What Do Banks Do with the Homes?


Once a bank has secured the title of the home, they need to sell it as soon as possible since they are no longer receiving mortgage payments and are also tying up their own funds in the home. This is generally done in one of two ways. The first and most widely used method that is used on bank-owned homes is to list the home with a local realtor. In many cases the listing price of the bank-owned home is what is currently owned on the defaulted loan, plus penalties and late charges. Often, this can be lower than what the home will appraise for, or what it is actually worth, particularly if the former homeowner was in the home for a longer period of time and gained equity in the property.


Auctions of Bank-Owned Homes


The second way for a lending institution to sell a bank-owned home is through an auction. This is usually a result of a court order by a judge. The home is auctioned off to the highest bidder with the starting bid usually equal to what is owned on the defaulted loan and auctioneer fees. Most of these sales are required by law to be advertised and usually require a 15 to 20 percent down payment in order to purchase. The buyer must also be able to show proof of financing for the bank-owned home the day of the auction.


Facts on Bank-Owned Homes


When shopping for a bank-owned home, you will generally always see the words "sold as is" in all of the listings. The term means exactly that. The banks, often in another state, do not go into the homes and do any repair work, regardless of the shape of the home. Unfortunately, disgruntled homeowners who know they are being evicted from their homes often let the property go as far as repairs and upkeep are concerned and sometimes even intentionally damage the home.

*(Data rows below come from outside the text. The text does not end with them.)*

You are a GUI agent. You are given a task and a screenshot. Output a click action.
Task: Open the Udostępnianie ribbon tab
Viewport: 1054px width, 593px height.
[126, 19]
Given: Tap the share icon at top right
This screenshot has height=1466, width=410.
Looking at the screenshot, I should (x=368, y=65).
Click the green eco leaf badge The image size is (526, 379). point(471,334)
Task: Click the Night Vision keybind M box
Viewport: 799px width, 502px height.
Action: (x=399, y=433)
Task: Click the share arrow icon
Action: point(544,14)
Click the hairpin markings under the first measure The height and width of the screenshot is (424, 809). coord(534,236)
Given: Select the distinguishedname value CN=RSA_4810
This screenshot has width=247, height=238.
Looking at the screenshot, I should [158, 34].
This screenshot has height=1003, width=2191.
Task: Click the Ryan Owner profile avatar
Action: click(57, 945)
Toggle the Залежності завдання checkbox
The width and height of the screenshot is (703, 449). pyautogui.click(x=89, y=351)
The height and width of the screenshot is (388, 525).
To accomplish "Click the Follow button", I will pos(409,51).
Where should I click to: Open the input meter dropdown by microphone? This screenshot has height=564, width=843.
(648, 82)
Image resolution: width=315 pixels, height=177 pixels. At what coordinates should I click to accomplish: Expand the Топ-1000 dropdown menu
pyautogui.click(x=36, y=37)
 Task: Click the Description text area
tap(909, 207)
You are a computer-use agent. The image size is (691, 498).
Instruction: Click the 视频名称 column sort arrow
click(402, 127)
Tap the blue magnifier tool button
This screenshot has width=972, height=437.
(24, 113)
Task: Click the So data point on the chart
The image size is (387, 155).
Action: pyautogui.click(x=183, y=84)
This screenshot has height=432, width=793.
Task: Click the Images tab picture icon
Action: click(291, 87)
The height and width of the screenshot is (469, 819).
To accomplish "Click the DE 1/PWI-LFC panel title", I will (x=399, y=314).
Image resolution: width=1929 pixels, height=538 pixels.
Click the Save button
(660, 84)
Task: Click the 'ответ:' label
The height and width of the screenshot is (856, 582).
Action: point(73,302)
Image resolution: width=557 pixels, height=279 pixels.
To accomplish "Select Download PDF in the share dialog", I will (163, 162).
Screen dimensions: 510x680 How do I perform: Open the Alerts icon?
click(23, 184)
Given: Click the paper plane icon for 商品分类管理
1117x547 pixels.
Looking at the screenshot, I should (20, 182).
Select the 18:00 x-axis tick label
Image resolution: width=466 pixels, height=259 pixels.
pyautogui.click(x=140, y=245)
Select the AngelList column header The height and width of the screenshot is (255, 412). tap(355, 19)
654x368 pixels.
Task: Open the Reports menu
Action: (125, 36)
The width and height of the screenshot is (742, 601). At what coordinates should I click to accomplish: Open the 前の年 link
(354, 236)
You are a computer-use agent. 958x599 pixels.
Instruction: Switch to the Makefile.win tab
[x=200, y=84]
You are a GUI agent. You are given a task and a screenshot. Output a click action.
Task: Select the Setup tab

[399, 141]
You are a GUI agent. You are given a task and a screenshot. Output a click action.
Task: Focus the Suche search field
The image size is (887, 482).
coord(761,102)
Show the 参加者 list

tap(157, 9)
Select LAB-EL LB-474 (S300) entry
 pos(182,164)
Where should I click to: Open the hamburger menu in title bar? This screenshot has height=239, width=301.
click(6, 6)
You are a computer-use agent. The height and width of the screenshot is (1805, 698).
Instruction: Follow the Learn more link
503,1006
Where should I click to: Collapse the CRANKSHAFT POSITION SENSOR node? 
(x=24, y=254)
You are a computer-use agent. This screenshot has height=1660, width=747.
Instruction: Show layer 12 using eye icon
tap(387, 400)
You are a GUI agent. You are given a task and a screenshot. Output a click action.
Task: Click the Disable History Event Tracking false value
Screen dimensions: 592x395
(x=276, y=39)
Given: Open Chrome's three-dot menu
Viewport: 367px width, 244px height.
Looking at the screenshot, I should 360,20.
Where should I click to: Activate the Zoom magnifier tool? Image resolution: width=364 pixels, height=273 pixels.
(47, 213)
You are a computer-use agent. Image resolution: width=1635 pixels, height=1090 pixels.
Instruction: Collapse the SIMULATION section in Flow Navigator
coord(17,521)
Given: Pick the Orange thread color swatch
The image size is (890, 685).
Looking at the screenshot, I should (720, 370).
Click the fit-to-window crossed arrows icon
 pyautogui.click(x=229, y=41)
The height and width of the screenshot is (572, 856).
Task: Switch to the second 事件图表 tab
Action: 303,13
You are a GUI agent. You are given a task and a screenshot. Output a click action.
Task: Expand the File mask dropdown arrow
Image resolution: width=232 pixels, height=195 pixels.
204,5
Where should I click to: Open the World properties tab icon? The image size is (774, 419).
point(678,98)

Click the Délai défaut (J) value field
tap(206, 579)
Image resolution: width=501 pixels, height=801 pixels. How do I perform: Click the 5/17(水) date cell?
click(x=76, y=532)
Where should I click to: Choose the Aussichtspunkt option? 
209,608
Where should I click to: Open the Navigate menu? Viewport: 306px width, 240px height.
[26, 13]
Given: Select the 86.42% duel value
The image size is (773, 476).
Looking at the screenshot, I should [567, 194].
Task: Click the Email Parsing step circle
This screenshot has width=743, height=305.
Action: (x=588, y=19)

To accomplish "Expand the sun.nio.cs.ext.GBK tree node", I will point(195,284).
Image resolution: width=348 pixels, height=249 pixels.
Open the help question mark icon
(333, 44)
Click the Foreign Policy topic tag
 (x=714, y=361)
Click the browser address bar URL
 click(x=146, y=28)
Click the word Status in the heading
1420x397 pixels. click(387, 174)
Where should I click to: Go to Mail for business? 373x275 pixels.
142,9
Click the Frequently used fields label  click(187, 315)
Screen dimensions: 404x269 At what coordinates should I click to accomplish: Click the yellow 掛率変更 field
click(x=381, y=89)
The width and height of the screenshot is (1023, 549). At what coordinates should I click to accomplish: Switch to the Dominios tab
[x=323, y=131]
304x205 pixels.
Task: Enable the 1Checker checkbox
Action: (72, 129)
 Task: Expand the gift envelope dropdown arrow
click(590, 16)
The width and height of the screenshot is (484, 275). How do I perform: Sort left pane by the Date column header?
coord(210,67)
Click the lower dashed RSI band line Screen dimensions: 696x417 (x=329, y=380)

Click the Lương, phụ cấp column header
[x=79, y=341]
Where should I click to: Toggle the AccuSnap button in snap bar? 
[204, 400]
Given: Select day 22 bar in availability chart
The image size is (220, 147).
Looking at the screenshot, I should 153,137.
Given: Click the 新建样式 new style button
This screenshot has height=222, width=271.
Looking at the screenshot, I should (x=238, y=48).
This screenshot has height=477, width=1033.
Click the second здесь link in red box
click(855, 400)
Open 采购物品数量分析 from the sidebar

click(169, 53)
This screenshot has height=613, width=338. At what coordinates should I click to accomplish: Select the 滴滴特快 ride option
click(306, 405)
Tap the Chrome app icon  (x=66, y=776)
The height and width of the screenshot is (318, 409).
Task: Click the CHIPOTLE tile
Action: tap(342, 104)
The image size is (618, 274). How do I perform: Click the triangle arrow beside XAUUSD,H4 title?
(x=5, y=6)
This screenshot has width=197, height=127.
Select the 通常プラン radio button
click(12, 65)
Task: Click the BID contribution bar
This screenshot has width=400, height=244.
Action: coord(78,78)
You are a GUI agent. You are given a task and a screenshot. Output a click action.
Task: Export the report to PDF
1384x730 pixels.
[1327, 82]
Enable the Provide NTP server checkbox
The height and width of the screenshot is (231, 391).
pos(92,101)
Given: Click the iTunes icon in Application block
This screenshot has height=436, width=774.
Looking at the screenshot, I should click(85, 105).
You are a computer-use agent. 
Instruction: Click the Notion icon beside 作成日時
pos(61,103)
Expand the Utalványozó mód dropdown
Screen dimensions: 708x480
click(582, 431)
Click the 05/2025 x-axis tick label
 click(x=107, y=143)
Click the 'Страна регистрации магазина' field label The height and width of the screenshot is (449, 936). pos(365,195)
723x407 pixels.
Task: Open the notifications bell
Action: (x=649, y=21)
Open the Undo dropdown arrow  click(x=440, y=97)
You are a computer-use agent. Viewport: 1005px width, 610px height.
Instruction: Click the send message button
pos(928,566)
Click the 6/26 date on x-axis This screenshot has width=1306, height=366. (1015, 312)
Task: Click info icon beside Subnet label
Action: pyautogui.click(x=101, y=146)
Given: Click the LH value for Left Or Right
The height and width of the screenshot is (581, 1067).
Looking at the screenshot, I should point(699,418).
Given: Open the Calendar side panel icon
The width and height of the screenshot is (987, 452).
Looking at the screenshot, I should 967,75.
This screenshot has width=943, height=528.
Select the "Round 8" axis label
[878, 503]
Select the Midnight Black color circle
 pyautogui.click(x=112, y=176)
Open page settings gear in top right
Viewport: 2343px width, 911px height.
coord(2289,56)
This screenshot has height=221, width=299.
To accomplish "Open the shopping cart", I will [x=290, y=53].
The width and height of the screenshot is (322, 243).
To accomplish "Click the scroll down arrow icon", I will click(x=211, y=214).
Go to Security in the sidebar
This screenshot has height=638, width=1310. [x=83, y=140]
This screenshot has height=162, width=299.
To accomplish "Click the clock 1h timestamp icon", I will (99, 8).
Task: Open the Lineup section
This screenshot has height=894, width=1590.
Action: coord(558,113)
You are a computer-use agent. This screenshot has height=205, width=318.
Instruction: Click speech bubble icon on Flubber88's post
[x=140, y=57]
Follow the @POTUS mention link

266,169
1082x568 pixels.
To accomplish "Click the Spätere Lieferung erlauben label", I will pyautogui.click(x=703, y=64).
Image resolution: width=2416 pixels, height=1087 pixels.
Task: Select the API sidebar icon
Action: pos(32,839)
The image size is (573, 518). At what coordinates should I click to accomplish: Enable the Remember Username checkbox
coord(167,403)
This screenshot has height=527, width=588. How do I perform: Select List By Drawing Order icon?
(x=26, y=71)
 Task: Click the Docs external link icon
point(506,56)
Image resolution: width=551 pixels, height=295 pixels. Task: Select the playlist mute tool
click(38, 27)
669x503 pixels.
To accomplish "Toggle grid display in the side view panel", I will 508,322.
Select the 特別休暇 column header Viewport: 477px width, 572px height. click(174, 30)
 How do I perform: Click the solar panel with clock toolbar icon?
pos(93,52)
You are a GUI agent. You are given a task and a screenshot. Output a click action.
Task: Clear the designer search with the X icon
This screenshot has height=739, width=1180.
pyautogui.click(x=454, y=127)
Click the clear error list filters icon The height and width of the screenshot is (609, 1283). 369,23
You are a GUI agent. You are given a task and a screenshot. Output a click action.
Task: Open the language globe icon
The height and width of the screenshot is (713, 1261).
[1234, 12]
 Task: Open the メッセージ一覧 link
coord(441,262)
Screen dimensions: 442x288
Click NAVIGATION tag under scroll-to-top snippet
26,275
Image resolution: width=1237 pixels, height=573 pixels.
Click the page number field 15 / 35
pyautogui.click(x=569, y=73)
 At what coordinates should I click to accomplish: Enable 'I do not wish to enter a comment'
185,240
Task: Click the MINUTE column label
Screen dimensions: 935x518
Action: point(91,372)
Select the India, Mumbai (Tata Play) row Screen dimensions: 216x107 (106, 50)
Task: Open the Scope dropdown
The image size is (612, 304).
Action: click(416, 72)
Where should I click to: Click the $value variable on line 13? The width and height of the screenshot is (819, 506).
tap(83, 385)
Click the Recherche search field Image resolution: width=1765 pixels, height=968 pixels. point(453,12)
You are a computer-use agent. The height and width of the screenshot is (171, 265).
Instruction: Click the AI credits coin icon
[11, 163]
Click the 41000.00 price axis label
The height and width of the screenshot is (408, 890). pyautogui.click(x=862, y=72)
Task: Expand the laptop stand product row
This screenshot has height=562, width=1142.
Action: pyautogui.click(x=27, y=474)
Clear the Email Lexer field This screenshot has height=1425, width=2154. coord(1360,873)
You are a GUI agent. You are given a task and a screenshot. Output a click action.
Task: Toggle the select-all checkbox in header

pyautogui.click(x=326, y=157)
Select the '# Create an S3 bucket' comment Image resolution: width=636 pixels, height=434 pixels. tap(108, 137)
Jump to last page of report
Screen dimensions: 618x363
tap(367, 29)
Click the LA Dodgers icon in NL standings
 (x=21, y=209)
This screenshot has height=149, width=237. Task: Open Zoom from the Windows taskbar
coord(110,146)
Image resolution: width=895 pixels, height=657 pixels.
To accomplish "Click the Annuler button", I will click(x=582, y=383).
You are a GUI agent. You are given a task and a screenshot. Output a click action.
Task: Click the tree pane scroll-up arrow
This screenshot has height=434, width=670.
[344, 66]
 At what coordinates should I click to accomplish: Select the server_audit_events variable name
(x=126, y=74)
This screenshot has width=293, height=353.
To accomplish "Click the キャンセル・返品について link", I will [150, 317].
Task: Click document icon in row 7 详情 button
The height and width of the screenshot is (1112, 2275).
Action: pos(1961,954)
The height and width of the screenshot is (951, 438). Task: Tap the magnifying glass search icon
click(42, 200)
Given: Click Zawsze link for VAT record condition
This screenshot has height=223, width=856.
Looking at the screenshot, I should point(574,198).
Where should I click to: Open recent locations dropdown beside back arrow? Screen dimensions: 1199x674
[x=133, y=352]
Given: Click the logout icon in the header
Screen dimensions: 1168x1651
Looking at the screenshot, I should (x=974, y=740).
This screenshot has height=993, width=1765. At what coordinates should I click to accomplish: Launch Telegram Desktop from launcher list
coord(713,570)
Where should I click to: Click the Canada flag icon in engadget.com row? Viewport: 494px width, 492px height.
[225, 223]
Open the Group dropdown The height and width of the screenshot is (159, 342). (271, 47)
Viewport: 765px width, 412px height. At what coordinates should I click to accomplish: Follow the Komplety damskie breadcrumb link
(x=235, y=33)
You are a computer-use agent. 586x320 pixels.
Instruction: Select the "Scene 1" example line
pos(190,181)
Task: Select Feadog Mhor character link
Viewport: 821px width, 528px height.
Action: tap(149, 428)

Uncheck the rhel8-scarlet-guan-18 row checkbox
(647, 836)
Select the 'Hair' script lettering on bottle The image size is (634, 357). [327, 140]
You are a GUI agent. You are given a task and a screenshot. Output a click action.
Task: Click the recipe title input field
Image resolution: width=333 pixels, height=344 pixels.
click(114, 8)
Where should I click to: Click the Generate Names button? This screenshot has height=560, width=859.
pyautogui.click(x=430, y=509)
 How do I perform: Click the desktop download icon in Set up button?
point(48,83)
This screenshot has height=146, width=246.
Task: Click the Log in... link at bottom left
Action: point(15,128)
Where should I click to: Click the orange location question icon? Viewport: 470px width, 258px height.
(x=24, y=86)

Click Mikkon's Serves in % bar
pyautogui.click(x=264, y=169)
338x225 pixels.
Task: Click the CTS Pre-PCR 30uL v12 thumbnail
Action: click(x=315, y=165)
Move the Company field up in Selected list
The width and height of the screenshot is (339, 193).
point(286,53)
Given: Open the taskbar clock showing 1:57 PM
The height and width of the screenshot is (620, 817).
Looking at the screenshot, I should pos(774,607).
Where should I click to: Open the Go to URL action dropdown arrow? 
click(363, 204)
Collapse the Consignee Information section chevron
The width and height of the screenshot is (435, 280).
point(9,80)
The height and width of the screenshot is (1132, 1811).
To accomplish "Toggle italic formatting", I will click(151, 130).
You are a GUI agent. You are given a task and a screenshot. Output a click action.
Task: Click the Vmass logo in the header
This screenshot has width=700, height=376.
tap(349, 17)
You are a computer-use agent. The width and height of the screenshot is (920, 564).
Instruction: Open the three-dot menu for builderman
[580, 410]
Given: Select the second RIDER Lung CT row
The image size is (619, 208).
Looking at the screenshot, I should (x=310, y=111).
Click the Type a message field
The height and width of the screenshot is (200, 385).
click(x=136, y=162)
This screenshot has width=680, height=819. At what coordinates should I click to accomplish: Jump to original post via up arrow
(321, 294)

Some Banks Offer Allowances


Depending on the particular lending institution, some banks will give buyers a repairs allowance of $1,000 to $2,000 to cover damages of the bank-owned home. It is important to understand, however, that those funds will only be released to the buyer at closing. If you are buying a bank-owned home through financing, your mortgage company may require that you make the necessary repairs before closing on your loan.